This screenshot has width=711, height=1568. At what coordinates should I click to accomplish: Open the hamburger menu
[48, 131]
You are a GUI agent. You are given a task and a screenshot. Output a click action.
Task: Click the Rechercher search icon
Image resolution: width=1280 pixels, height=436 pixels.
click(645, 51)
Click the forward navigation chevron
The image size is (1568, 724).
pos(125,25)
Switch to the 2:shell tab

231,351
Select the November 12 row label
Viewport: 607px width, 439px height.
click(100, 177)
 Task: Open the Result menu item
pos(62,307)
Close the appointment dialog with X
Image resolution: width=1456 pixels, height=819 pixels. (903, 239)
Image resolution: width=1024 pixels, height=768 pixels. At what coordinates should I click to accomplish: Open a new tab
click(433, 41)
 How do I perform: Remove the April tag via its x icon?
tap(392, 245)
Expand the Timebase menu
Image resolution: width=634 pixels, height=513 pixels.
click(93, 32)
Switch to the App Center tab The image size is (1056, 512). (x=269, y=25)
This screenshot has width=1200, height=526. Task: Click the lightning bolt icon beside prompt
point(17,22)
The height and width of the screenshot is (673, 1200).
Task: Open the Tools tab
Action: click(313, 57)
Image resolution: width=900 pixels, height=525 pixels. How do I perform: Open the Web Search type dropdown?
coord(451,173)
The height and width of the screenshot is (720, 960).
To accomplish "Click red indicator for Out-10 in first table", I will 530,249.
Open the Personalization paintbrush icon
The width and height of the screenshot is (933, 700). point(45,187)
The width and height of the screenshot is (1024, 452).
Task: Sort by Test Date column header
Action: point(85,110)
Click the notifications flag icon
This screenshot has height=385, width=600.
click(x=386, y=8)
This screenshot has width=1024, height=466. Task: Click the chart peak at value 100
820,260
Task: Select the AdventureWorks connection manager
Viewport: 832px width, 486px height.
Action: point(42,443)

**Your instructions**:
Repeat all of the data exactly.

**Task result**:
This screenshot has width=711, height=1568. At what coordinates should I click to accomplish: Open the hamburger menu
[48, 131]
You are a GUI agent. You are given a task and a screenshot. Output a click action.
Task: Click the Rechercher search icon
Image resolution: width=1280 pixels, height=436 pixels.
click(645, 51)
Click the forward navigation chevron
The image size is (1568, 724).
pos(125,25)
Switch to the 2:shell tab

231,351
Select the November 12 row label
Viewport: 607px width, 439px height.
click(100, 177)
 Task: Open the Result menu item
pos(62,307)
Close the appointment dialog with X
Image resolution: width=1456 pixels, height=819 pixels. (903, 239)
Image resolution: width=1024 pixels, height=768 pixels. At what coordinates should I click to accomplish: Open a new tab
click(433, 41)
 How do I perform: Remove the April tag via its x icon?
tap(392, 245)
Expand the Timebase menu
Image resolution: width=634 pixels, height=513 pixels.
click(93, 32)
Switch to the App Center tab The image size is (1056, 512). (x=269, y=25)
This screenshot has width=1200, height=526. Task: Click the lightning bolt icon beside prompt
point(17,22)
The height and width of the screenshot is (673, 1200).
Task: Open the Tools tab
Action: click(313, 57)
Image resolution: width=900 pixels, height=525 pixels. How do I perform: Open the Web Search type dropdown?
coord(451,173)
The height and width of the screenshot is (720, 960).
To accomplish "Click red indicator for Out-10 in first table", I will 530,249.
Open the Personalization paintbrush icon
The width and height of the screenshot is (933, 700). point(45,187)
The width and height of the screenshot is (1024, 452).
Task: Sort by Test Date column header
Action: point(85,110)
Click the notifications flag icon
This screenshot has height=385, width=600.
click(x=386, y=8)
This screenshot has width=1024, height=466. Task: Click the chart peak at value 100
820,260
Task: Select the AdventureWorks connection manager
Viewport: 832px width, 486px height.
Action: point(42,443)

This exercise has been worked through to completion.